Reasons: Consistent with CRA’s previous positions provided in document 9521415.

Author: Dion, Jean-Bernard
Section: 18(4), 18(5)

2019 International Fiscal Association Conference
CRA Roundtable

Question 1 – Thin Capitalization and Specified Shareholder

The thin capitalization rules set out in subsection 18(4) of the Income Tax Act (the “Act”) limit the deductibility of interest paid or payable on outstanding debts to specified non-residents, such that, in general terms, a corporation may not deduct interest based on the proportion of such debts over and above 1.5 times the “equity amount” of the corporation. In turn, “equity amount” is defined to include, among other things, contributed surplus that has been contributed by a specified non-resident shareholder of the corporation.

Does document 9521415 still represent the CRA’s position? More specifically,

(a)   Does the definition of "specified shareholder" in subsection 18(5) of the Act require a person to own shares of the corporation?
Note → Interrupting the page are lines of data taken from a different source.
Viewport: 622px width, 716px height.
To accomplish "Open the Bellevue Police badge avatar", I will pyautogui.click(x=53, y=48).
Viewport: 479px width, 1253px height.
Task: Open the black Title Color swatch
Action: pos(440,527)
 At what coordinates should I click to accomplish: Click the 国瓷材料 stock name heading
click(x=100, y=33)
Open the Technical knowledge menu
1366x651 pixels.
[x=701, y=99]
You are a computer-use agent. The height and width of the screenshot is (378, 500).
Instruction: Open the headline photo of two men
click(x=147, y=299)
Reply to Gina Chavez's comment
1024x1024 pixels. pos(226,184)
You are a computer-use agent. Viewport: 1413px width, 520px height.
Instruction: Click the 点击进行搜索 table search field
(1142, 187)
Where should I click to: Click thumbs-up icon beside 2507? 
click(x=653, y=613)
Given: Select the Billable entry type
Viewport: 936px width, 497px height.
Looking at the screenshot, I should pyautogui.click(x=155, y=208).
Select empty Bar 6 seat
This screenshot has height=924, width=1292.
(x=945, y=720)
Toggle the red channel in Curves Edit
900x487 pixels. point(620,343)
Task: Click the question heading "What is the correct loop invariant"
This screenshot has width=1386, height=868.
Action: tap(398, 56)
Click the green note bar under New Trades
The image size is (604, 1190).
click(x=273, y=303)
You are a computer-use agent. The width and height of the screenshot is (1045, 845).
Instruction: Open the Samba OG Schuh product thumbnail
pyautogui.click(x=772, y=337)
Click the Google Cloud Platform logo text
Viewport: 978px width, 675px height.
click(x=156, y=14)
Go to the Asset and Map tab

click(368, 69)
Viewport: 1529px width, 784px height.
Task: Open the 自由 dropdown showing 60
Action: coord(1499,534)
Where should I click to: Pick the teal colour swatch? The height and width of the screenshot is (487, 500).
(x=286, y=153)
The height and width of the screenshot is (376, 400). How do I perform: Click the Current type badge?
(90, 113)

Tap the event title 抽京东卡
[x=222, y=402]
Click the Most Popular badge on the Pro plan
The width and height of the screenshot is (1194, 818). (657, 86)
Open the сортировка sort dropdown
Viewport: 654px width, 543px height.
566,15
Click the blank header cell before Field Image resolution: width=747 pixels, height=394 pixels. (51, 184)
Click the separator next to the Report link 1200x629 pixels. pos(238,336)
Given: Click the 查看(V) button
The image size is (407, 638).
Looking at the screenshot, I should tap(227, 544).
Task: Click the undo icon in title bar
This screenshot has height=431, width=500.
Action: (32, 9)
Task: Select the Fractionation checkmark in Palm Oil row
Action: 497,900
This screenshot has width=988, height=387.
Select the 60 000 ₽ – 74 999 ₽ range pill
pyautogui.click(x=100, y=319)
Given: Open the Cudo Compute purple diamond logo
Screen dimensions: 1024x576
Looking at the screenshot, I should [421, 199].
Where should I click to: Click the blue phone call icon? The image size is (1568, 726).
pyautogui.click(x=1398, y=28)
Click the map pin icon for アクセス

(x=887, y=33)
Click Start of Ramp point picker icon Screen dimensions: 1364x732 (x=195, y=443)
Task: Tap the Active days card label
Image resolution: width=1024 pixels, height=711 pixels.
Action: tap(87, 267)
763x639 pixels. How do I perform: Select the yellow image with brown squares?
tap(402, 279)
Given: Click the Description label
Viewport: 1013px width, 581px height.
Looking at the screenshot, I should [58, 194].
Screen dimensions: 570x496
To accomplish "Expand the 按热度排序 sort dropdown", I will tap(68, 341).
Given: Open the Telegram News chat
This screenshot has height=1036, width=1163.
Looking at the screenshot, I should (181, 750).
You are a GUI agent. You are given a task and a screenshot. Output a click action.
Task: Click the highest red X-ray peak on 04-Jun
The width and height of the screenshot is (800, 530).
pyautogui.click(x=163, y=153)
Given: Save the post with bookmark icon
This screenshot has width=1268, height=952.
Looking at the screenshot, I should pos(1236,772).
(b)   Is an amount of contributed surplus contributed by a person that was a specified non‑resident shareholder at the time of the contribution included in the calculation of the average referred to in the definition of “equity amount” in subparagraph 18(5)(a)(ii) of the Act where the person is no longer a specified non‑resident shareholder at the time that the calculation in subsection 18(4) of the Act is made?

CRA Response

The position adopted in document 9521415 was based on a previous version of existing subparagraph 18(5)(a)(ii) of the definition of “equity amount”, which was then found in old clause 18(4)(a)(ii)(B) of the Act. Under the current definition of “equity amount” in subparagraph 18(5)(a)(ii) of the Act, the amount of a corporation’s contributed surplus attributed to a specified non-resident shareholder is an average of amounts determined at the beginning of each month that ends in a taxation year.

In general terms, subsection 18(5) of the Act provides that a “specified shareholder” of a corporation is a person who, “either alone or together with persons with whom that person is not dealing at arm’s length, owns shares” of the corporation that give the holders thereof 25% or more of the voting rights, or shares having a fair market value of 25% or more of the fair market value of all issued and outstanding shares of the corporation.

Consistent with the position adopted in document 9521415, it remains our view that a person must own at least one share of a corporation in order to be a specified shareholder of such corporation. Furthermore, in order to be included in the computation of the average referred to in the definition of “equity amount” in subparagraph 18(5)(a)(ii) of the Act, we are still of the view that an amount of a corporation’s contributed surplus must have been contributed by a person that is a specified non-resident shareholder of the corporation at the time the calculation in subsection 18(4) of the Act is made, that is, at the end of a taxation year.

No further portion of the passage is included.